= Andy Mooney =

Scottish businessman (born 1955)

Andrew P. Mooney (born 1955) is a Scottish business executive who was CEO of Fender Musical Instruments Corporation and as chairman of Disney Consumer Products. Mooney had joined the Walt Disney Company as the president of Disney Consumer Products in December 1999 and was promoted to chairman in May 2003. Businesses under Mooney's leadership and the DCP umbrella were The Baby Einstein Company, Disney Publishing Worldwide and newly re-acquired retail chain The Disney Store. He is credited with pioneering the $45 billion Disney Princess franchise.

==Early life==
Andy Mooney is a native of Whitburn, West Lothian, United Kingdom and is the son of a miner. He holds an Accounting Certificate in the UK.

He played the electric guitar in various bands during and after high school in hopes of becoming a professional musician. He was a semi-professional musician through his 20s until he moved to the United States from the UK.

==Career==
Prior to Disney, Mooney spent 20 years with Nike, Inc. Originally joining Nike's United Kingdom division as chief financial officer, he transitioned to marketing in 1982, holding several senior positions before becoming chief marketing officer for Nike in the United States in 1994. Immediately prior to joining DCP, Mooney was chief marketing officer and head of Nike's $3 billion Global Apparel organization with additional responsibilities for worldwide marketing strategies for the Nike and Jordan brands. He led the reorganization of Nike's brand marketing activities and introduced new advertising strategies.

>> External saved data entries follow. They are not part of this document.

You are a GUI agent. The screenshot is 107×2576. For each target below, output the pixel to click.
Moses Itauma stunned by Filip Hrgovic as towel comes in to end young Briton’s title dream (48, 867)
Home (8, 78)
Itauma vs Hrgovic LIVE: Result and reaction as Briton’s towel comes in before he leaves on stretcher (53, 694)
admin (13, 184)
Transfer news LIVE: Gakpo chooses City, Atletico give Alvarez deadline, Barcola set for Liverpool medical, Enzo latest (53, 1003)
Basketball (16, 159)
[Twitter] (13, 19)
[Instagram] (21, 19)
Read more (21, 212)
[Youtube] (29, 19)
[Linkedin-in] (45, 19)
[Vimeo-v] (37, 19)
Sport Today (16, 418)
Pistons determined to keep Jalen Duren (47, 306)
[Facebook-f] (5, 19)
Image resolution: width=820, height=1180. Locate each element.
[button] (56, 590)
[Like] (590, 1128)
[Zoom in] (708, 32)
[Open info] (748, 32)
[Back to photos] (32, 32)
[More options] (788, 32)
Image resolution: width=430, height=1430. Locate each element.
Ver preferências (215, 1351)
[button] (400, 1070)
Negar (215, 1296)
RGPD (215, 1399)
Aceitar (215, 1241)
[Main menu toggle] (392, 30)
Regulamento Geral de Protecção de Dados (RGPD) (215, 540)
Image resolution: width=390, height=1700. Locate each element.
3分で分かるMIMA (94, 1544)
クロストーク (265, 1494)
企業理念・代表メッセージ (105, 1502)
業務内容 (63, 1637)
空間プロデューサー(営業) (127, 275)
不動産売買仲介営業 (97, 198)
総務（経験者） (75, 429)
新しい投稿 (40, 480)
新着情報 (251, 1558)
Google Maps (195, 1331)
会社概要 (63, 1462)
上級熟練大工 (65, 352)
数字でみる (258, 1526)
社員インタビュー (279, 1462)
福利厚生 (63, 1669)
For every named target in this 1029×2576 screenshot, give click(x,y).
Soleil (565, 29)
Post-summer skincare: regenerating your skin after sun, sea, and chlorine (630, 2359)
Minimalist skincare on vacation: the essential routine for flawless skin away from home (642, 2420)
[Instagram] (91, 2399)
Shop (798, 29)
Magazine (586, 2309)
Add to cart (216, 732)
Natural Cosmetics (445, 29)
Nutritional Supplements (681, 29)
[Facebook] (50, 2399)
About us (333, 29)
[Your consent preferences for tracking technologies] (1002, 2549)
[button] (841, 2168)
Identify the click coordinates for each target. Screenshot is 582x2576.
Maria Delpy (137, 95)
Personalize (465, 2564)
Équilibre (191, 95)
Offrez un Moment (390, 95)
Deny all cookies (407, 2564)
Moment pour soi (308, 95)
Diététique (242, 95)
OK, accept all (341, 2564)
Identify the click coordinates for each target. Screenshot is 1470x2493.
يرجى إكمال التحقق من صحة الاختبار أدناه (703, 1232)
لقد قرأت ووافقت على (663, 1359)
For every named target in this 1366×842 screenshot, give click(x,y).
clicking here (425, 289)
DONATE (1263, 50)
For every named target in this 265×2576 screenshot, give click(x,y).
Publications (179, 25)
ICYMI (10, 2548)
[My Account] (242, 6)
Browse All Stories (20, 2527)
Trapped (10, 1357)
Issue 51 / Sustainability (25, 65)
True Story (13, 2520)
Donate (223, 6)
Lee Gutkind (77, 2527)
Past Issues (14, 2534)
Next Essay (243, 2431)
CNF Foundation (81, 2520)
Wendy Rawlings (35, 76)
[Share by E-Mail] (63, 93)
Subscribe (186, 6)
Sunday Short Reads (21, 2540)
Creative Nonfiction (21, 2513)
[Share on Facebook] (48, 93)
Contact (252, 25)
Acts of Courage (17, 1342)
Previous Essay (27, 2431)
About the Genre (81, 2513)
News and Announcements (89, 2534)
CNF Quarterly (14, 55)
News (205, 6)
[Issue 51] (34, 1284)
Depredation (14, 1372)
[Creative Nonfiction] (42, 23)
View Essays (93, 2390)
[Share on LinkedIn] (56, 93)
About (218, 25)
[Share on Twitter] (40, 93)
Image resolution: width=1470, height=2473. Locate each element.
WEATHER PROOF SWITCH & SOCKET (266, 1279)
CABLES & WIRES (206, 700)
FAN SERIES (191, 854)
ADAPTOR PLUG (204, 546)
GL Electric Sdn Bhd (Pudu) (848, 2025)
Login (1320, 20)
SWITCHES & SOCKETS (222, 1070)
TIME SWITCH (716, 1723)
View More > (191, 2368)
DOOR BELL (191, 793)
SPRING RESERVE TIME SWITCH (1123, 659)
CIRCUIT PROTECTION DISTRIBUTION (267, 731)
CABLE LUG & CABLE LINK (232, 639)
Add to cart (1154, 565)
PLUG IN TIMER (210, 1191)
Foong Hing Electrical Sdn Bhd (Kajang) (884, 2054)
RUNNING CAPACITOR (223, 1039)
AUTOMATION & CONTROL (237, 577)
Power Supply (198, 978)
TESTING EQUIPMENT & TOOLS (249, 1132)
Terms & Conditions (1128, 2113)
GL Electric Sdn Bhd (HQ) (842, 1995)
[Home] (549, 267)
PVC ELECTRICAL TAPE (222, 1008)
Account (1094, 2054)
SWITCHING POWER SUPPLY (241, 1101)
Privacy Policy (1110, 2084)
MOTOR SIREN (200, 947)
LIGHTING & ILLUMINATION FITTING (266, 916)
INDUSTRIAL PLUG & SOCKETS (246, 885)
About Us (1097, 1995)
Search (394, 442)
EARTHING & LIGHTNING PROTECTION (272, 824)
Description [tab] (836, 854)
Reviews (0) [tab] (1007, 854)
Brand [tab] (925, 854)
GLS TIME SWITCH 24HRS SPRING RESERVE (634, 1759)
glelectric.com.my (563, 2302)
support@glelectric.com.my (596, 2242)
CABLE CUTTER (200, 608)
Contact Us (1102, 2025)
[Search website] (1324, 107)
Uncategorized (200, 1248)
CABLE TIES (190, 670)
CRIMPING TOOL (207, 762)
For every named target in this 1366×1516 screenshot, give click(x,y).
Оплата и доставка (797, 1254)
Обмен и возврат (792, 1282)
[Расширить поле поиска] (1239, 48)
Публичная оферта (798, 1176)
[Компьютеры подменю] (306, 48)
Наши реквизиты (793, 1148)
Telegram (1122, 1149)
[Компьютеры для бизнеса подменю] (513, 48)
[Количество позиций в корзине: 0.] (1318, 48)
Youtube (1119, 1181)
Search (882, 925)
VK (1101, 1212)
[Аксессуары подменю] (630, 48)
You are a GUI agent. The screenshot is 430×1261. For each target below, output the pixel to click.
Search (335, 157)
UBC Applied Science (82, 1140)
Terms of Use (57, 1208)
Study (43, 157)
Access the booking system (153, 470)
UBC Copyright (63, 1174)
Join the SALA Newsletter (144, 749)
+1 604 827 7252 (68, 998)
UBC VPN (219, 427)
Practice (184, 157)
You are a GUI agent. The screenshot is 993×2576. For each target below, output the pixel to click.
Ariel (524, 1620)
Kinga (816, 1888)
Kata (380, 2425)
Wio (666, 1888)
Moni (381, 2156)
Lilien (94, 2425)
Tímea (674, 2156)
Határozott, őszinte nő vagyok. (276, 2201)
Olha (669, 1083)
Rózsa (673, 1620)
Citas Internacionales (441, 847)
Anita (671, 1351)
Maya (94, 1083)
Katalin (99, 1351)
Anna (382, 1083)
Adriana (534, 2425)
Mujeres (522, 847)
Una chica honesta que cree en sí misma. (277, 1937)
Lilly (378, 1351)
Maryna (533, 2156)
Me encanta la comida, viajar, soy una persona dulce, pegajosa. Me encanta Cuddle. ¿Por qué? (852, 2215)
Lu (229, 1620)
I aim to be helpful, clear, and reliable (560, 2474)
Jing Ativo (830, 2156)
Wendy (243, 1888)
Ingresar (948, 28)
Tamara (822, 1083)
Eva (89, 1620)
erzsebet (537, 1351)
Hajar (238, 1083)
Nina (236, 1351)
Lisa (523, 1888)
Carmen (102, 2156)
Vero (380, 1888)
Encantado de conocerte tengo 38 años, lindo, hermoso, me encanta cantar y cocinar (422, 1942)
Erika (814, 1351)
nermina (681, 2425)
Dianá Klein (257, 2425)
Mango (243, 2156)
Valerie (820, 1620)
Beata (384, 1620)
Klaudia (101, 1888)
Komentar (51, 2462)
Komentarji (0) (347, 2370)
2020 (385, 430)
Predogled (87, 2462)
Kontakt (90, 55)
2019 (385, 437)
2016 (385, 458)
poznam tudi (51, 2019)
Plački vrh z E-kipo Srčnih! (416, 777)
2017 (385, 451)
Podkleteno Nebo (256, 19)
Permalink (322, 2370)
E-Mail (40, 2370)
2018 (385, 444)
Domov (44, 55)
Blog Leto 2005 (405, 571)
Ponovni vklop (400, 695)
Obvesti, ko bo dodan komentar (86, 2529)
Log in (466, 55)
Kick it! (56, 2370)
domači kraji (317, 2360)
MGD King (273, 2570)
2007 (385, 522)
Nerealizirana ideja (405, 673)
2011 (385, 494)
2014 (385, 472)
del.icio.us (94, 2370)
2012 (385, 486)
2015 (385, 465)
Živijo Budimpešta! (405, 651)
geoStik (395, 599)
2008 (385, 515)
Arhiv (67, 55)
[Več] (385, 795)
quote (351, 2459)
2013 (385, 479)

In 2000, Mooney, having recently been made chairman of Disney Consumer Products Worldwide, went to see a Disney on Ice show in Phoenix, Arizona, where he saw little girls dressed as princesses, wearing handmade gowns with mismatched jewelry. Though he noted the deep affection for the characters with which these outfits were made, he imagined that ones assembled professionally by Disney could be lucrative. He successfully packaged the characters together under a single media franchise for the first time in Disney history. Under the Disney Princess brand, Disney sold items such as a yellow organza Belle costume, Sleeping Beauty pajamas and matching accessories. As of 2011, the franchise is a $4 billion-a-year brand featuring 26,000 products.

In early 2001, his executive assistant, Pamela, brought him an idea of creating a line of wedding dresses inspired by the Disney Princesses. Giving the go-ahead, Pamela approached Vera Wang for the opportunity to design the gowns. Ms. Wang declined the opportunity, which resulted in Mooney pulling together a group of Disney creative people. Under Mooney's leadership this team, the Disney Global Creative team created he Disney Fairy Tale Weddings line. The wedding dresses are inspired by the princess characters, and they later were designed by Kirstie Kelly.

Mooney announced his resignation from Disney on September 6, 2011, to pursue interests with other companies.

In March 2012, Mooney joined the Board of shopkick, the mobile shopping application, along with Kleiner Perkins and Reid Hoffman.

In January 2013, Quiksilver announced that Mooney would be its new president and chief executive officer, replacing Bob McKnight. On March 27, 2015, Quiksilver announced the termination of Mooney as CEO of the company. He was replaced as CEO by Pierre Agnes, who had worked at Quiksilver for 27 years and was promoted to president in November 2014.

On June 2, 2015, Mooney was appointed CEO of Fender Musical Instruments Corporation, replacing Scott Gilbertson. As part of Mooney's strategy to concentrate on Digital assets rather than manufacture, Fender re-located to Los Angeles, California and heavily invested in expertise to bring Mooney's vision to fruition. No published information exists on the Return On Investment (ROI) for Fender Play, Fender Songs, Fender Academy or Mooney's digital strategy in general. Fender's manufacturing continues to re-brand/rename existing product lines in order to take advantage of competition law and new product introduction price protection. In January 2020 Fender were fined £4.5 million ($5.9 million) for breaking British competition law. The fine is the largest ever imposed by the U.K.'s Competition and Markets Authority (CMA) for price fixing, or what it terms as "resale price maintenance".

In the fall of 2015 Mooney executed the re-structure of Fender Musical Instruments Europe (FMIE) set up in the early 2000s by Bill Schultz and Bill Mendello with the appointment of Graeme Mathieson as FMIE Managing Director.

In January 2026, Fender announced that Mooney would retire from the company and be succeeded as CEO by Edward 'Bud' Cole on February 16.